第11話 泉の精
「そろそろ切り上げたほうがいい」
シグルドに声をかけられて、私は剣を降ろした。
「結構長い時間振れるようになってきたわね。どう、私もなかなか様になってきたと思わない」
「そうだなあ、そうしたら今度は打ち合いも始めてみようか」
「本当? やった!」
私は剣と手袋を返す。
「素振りだけじゃ飽きちゃうから、ちょっとずつな」
「楽しみ。剣の稽古のお陰で体力もついてきたのよ。息切れしなくなったでしょ?」
頑張ってるな、と笑うシグルドが手を差し出してくる。剣も手袋も返してしまったけれど? 不思議に思いながら、なんとなく、お手をするように手を預けた。
「違う、こっち」
シグルドが私の手をくるりと返した。
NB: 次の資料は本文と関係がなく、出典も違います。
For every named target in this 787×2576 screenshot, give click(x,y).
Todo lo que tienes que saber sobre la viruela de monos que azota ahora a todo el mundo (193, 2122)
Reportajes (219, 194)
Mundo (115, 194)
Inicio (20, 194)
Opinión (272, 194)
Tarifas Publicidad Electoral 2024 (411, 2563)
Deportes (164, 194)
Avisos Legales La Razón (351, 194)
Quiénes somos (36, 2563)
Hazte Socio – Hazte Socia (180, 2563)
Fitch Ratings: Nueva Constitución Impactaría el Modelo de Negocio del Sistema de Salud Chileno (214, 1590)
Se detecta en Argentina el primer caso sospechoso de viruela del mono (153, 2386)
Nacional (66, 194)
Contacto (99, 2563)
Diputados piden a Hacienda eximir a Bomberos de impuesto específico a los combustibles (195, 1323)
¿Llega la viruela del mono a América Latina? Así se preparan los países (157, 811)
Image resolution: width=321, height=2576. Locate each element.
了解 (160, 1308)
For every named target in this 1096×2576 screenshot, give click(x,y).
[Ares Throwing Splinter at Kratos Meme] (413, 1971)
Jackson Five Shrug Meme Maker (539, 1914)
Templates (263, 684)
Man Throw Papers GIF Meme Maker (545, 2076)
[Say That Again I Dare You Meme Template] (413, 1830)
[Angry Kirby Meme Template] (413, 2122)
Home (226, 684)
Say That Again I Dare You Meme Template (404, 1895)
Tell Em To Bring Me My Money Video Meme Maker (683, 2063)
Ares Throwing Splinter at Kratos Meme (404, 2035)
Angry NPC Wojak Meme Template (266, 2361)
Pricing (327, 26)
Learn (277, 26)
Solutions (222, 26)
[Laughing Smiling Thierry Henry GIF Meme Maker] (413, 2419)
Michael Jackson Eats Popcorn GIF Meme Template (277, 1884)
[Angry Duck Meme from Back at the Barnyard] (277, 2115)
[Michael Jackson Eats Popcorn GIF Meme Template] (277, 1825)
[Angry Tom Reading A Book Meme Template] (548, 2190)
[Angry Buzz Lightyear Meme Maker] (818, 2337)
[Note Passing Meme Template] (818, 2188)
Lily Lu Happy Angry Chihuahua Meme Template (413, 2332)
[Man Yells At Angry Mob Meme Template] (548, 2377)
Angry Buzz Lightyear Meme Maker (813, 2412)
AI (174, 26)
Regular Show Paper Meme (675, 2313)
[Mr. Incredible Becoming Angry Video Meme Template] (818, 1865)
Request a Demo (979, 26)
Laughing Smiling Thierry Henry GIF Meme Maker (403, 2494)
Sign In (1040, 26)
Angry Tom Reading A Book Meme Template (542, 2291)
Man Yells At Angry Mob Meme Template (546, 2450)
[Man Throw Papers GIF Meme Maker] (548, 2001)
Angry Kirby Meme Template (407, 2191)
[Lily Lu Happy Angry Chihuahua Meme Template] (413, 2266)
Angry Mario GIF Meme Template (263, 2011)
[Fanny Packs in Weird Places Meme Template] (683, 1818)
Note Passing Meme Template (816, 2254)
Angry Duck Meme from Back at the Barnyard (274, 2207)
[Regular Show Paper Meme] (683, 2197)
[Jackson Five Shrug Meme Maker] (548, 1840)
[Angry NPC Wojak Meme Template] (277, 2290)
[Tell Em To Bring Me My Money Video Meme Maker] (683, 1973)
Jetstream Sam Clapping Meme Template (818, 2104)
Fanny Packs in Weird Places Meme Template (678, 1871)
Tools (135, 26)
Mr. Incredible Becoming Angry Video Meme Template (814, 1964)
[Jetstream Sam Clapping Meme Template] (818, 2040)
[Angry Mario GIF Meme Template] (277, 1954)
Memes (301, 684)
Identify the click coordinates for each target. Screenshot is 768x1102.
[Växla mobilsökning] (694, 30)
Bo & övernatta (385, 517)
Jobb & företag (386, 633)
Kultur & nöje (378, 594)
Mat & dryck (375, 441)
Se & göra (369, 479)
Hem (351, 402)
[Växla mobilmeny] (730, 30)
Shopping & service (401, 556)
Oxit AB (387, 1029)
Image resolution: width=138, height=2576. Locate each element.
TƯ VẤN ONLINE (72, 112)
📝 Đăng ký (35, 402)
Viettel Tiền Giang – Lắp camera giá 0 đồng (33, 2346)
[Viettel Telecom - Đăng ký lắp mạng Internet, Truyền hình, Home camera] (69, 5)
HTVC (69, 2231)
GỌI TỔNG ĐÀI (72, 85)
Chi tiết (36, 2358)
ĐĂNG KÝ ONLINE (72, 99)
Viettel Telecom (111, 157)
掌をじっと見ている。
「革手袋をしていても、やっぱり少し硬くなってしまったな」
「まじめに練習した証拠ね!」
「そうだけど、あなたの場合は豆ができたり血が出たりしたら困るだろう」
内緒なんだろ、とシグルドがいう。
「そうだった。今度は革の手袋の下にもう一枚布の手袋もしてみようかな」
「それもいいかもな」
シグルドが私の掌に顔を寄せていく。
「何? くすぐったいわ」
すっと離れて、真面目な顔で私を見た。と思ったらニヤリと笑う。
「サロンに戻る前にどこかで手を洗っていけよ」
「え?」
私も掌を顔に寄せてみた。う、これ革と汗の匂い? 前世でかいだことがある。体育倉庫とか、運動部の部室の傍で。
「そういうのは嗅ぐ前にいってよ!」
「新品の革に汗が染み込んだってことだ。まじめに練習した証拠だろ」
「そうだけど……」
匂い問題は別だと思う。
「そうだ、明日は私図書館に行こうと思うの。だから次に来るのは明後日ね」
「そうか。じゃあ打ち合い用の刃を潰した剣はそれまでに用意しておくよ」
「いつもありがとう。準備も片付けも任せてしまってごめんなさいね」
「あなたが剣を抱えてそこらを歩いていたら大騒ぎになるだろうな」
気にするなと言ってくれるシグルド。
「最近は私の練習を見てくれるから、シグルドの練習時間が減ってしまっているでしょう? 明日は存分に練習してね」
「どうも」
「じゃあね」
手を上げて応えるシグルドをあとに、私はサロンへと戻った。途中でもちろんお手洗いに寄って手を洗った。
翌日の昼休み。
「今日は天気がいいから外で食べるわ」
メイドに声をかけ、家から届けられているお弁当を持って私はサロンを出た。目指すは学院の裏の林にある泉だ。ゲームでルナが泉の精に出会うのはまだ数か月先だけど、私は少し早めにお邪魔することにしたのだ。不測の事態で聖魔法を取り損なったら大打撃だからね。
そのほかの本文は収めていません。